The Council of Ministers of the Kingdom ( or Rijksministerraad) is the executive council of the Kingdom of the Netherlands, which is a state consisting of four constituent countries: Aruba, Curaçao, the Netherlands, and Sint Maarten. The Council of Ministers of the Kingdom consists of the Council of Ministers of the Netherlands complemented by one Minister Plenipotentiary of Aruba, one Minister Plenipotentiary of Curaçao, and one Minister Plenipotentiary of Sint Maarten. The Prime Minister of the Netherlands chairs the Council of Ministers of the Kingdom. Together with the King, the Council of Ministers of the Kingdom forms the Government of the Kingdom, also known as the Crown.

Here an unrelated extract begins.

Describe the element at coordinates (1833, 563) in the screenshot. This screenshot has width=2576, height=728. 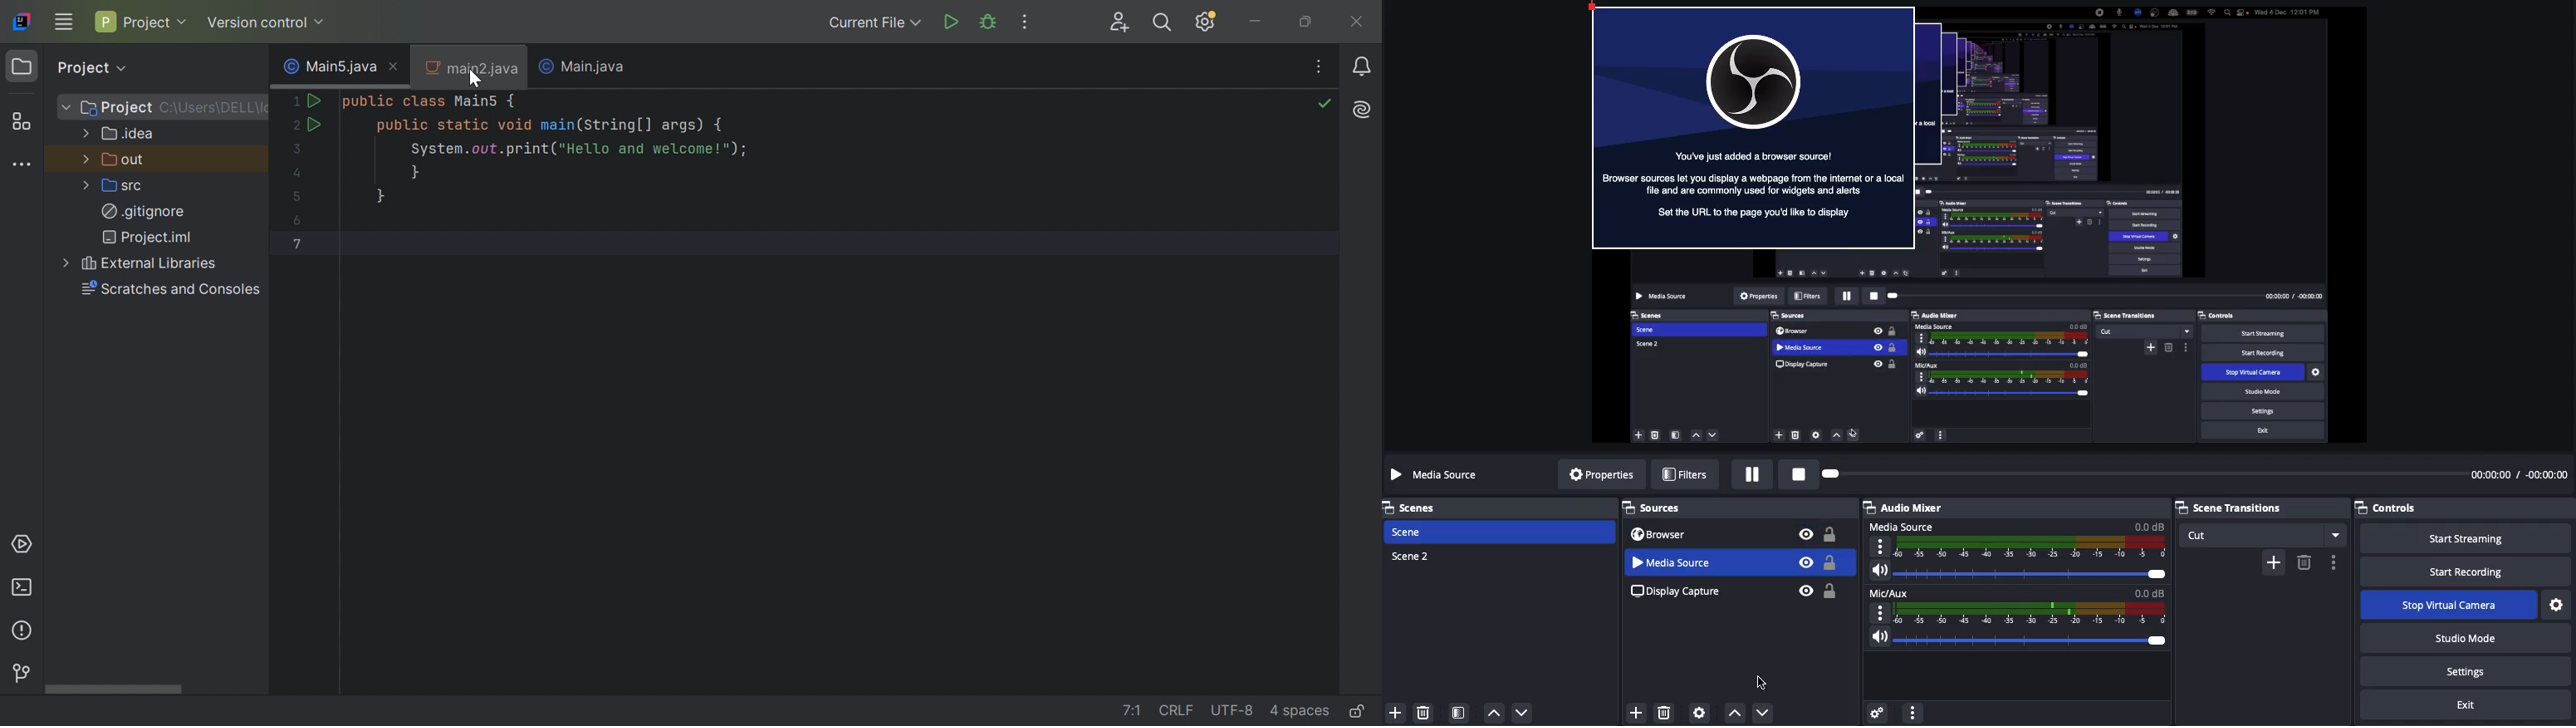
I see `Unlock` at that location.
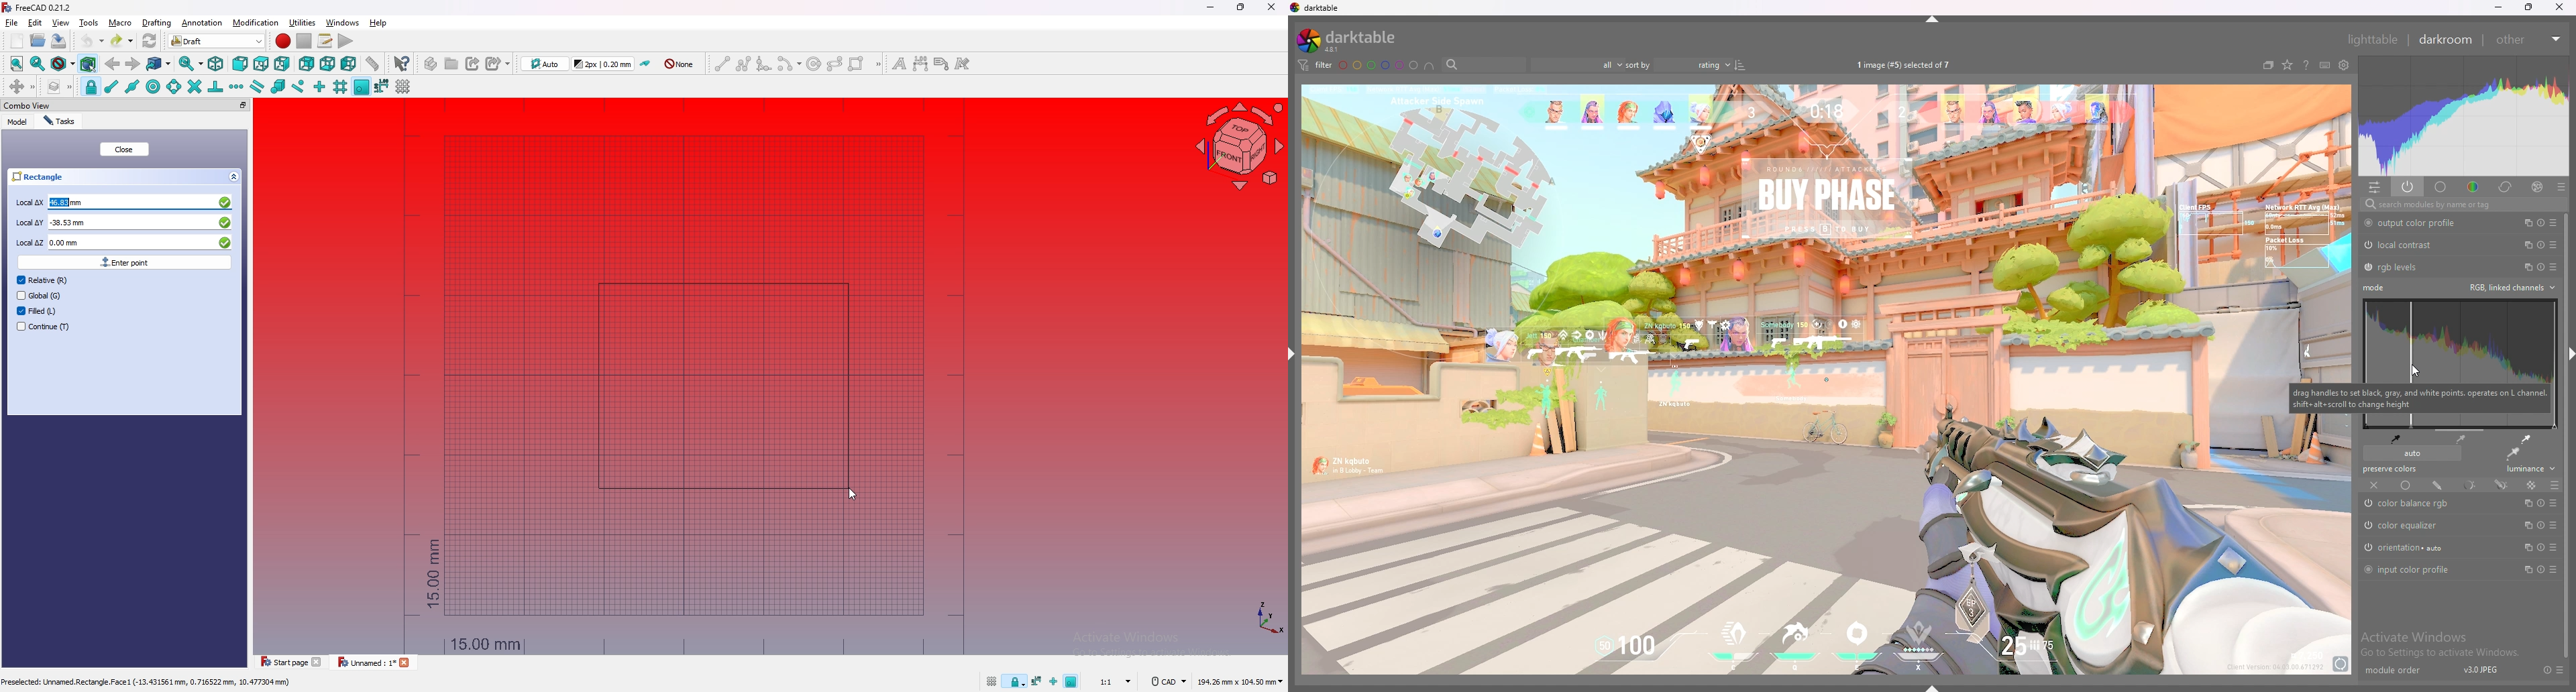 This screenshot has height=700, width=2576. I want to click on Restore, so click(2528, 10).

A significant difference between the Netherlands Ministers and the Ministers Plenipotentiary is that the former Ministers are accountable for their politics and policies to the Dutch parliament. The Ministers Plenipotentiary, however, are accountable to their national governments. Therefore, the Ministers Plenipotentiary usually do not resign in the event of a Dutch cabinet crisis.

Though the Kingdom of the Netherlands is statutorily distinguished from its constituent country of the Netherlands, the Council of Ministers, while mentioned in the Statute is, according to Article 5 of the Statute regulated by the Constitution. With adaptions regulated by the Statute for circumstances the Statute provides for certain situations, being affairs of the Kingdom that directly affect Curaçao, Aruba or Sint Maarten.

Laws applicable to the whole Kingdom are known as Kingdom Acts. An example of such a law is the "Kingdom Act regarding Dutch citizenship" ().